There were no phone jacks that lines plugged into so if the cord was snapped from the wall you had to call the phone company to come in and repair it.  Now I must qualify the not using the phone unless it was necessary part.  I do recall vaguely the odd Saturday when our parents were out making prank calls that generally went, “Hello, is your refrigerator running? Well you better run after it!”  We just dialed numbers randomly and have no idea who we contacted and they sure could not trace us.

It is my intention not to reveal any family skeletons as such; at least I think I will not, as many of those old bones are not mine to share.  Neither will I necessarily whitewash things but the memories are pretty happy nostalgic ones.  I guess we will just have to wait and see as layers of the dusty past are removed.  I have also decided that I will not try to stay on a chronological path as memories seem to pop up in a rather irregular fashion and that is how they will be recorded.  I’ve tried the chronological thing in the last couple of years and it drives me bonkers.
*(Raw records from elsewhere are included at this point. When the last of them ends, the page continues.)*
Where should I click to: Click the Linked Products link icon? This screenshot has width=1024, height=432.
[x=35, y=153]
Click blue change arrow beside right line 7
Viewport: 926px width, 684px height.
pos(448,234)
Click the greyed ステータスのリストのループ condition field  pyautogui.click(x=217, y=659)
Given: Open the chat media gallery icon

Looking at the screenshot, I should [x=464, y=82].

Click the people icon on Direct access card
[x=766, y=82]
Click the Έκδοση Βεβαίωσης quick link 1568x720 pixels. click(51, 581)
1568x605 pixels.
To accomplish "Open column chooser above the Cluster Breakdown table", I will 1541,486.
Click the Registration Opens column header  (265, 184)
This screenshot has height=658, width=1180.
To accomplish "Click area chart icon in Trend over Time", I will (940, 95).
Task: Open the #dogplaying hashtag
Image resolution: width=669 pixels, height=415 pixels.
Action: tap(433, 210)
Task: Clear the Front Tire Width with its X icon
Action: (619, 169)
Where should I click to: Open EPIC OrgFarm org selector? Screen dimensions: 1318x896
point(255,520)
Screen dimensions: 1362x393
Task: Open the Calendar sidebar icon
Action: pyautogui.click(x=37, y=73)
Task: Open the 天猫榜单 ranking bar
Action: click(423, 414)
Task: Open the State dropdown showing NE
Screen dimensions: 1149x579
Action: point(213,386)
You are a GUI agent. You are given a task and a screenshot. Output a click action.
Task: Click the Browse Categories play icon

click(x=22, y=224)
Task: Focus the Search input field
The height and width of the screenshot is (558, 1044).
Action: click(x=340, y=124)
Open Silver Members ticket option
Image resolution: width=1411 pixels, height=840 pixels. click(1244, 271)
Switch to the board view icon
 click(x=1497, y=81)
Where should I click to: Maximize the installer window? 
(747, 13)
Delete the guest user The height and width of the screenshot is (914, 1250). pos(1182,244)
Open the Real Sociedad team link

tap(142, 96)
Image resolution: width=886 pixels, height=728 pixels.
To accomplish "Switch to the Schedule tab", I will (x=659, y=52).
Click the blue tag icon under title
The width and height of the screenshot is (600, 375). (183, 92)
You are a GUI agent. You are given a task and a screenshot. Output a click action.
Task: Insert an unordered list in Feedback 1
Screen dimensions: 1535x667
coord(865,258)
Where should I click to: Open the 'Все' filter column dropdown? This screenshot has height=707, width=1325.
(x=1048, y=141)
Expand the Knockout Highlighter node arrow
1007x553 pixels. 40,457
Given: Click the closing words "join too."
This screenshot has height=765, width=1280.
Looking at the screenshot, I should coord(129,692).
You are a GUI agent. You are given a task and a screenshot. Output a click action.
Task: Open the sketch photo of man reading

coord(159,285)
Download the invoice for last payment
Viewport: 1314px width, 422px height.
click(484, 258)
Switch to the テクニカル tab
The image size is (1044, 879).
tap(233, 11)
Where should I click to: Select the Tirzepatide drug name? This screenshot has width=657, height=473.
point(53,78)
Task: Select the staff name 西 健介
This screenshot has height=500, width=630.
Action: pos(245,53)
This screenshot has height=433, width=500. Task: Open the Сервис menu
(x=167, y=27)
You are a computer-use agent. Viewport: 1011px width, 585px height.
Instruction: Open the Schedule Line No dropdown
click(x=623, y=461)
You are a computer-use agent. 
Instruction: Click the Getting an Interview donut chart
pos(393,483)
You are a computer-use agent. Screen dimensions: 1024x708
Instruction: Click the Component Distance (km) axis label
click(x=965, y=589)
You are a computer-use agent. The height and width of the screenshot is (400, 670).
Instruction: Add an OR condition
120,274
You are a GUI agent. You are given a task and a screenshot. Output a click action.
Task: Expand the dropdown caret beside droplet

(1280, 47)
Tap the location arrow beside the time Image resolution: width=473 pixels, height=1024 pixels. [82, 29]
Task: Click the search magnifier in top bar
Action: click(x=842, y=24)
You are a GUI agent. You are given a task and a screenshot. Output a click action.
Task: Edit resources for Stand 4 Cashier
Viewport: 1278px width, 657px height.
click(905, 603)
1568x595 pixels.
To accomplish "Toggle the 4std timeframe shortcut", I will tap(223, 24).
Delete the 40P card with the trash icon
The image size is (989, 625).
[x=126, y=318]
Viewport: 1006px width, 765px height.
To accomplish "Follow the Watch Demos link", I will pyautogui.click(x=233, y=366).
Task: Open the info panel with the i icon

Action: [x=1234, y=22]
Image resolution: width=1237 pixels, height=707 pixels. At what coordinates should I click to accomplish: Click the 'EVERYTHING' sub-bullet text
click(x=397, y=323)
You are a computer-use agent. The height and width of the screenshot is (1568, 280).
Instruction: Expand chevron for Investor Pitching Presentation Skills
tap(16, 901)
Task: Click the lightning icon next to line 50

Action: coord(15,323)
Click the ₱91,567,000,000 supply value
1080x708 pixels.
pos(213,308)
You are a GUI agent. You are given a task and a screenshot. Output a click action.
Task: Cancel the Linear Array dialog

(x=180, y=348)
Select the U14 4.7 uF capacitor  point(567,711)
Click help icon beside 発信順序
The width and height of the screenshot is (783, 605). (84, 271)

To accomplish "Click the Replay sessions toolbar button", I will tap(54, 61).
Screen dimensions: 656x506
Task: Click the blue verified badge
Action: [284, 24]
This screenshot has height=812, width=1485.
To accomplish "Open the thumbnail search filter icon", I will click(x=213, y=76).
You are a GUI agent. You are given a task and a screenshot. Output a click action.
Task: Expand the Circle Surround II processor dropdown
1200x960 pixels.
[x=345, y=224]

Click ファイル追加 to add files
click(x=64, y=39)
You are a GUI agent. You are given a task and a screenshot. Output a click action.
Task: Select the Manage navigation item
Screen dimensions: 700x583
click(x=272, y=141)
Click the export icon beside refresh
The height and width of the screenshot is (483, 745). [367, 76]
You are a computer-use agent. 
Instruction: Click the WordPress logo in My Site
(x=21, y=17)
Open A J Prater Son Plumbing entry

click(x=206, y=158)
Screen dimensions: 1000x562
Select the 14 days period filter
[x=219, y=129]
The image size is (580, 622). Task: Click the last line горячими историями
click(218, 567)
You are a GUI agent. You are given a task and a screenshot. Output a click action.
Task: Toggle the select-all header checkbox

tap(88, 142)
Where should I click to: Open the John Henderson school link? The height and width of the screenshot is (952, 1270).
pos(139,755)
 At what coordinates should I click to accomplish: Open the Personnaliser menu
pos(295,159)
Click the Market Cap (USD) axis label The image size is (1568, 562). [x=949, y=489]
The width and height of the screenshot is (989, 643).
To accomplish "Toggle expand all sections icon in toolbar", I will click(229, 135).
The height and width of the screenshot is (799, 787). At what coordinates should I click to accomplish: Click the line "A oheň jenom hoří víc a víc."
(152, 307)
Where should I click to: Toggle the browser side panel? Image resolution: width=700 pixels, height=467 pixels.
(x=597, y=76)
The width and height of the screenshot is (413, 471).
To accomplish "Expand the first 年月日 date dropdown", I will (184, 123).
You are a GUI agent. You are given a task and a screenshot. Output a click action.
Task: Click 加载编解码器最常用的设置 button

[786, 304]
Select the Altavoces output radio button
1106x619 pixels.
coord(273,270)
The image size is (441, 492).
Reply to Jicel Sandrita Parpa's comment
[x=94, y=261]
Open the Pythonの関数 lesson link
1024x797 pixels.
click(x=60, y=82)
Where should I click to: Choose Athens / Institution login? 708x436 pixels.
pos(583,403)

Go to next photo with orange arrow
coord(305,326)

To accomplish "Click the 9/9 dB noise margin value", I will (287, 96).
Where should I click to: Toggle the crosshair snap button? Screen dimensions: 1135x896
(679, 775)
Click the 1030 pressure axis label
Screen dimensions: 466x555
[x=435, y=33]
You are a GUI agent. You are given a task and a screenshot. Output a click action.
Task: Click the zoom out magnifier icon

My folks were married in Scotland and she being a war bride followed him here to Kitchener Ontario a few months after his return.  I have spoken with my aunt who is my mom’s younger sister and the last of that family of siblings and my aunt who is the last remaining member of my dad’s siblings and have asked as many questions as I could about their youth and what they remember.  As both are well into their eighties the memories are very subjective but amazingly detailed.  Besides what are memories if they have to be objective?  The full flavor of life is in the personal bias of it all.  That’s where the fun comes in!

Well now that I have that all straightened out I shall ponder a little more and then get down to some real work.  I won’t share every record of history with you but when the little oddities such as telephones pop up I will keep you in mind.

 

A Proclamation of Love, A Declaration of Intent

My ever entertaining 3 year old G2 is telling all who will listen he is going to marry Mommy.  To prepare for said nuptuals he is brushing his teeth at least three times a day, more if he could get away with it.  Today he asked for his shaving kit, a child’s Christmas toy he received complete with cream, razor, mirror and brush and proceeded to spruce himself up.  The same goes for hair combing.

He adores his Mom, her blue eyes, long blonde hair..she is perfect.  Previous to this his affections were reserved for Ariel the Mermaid and then Rapunsel all of whom have long hair.

He first mentioned his intent yesterday and I replied that it was a wonderful idea.  This morning he mentioned it again, watching me closely for my reaction.  Again I told him that was wonderful.  Then he said, “I told my Daddy and Daddy said ‘no’ that Mommy is his.  But I am going to marry her.”  He is pleased that Daddy seems on board with the idea now.

In addition it has become a training tool in matters so far unsuccessful.  He has developed an attachment to his soother lately.  Today Daddy told him to put it away and when he firmly replied, “No”, Daddy said he didn’t think Mommy would want to marry anyone with a soother.

“Fine,” he said and promptly deposited it in the kitchen.  Now if we can just use this to ensure number 2 is properly looked after.

I remember both my sons at the same age deciding they were going to marry Mommy.  Then at about 8 they felt it necessary to assure me that,”Mommy, I will live with you forever.”  And that is exactly where G1 is at that exact age.

Ah the purity and sincerity of youth.  I love it!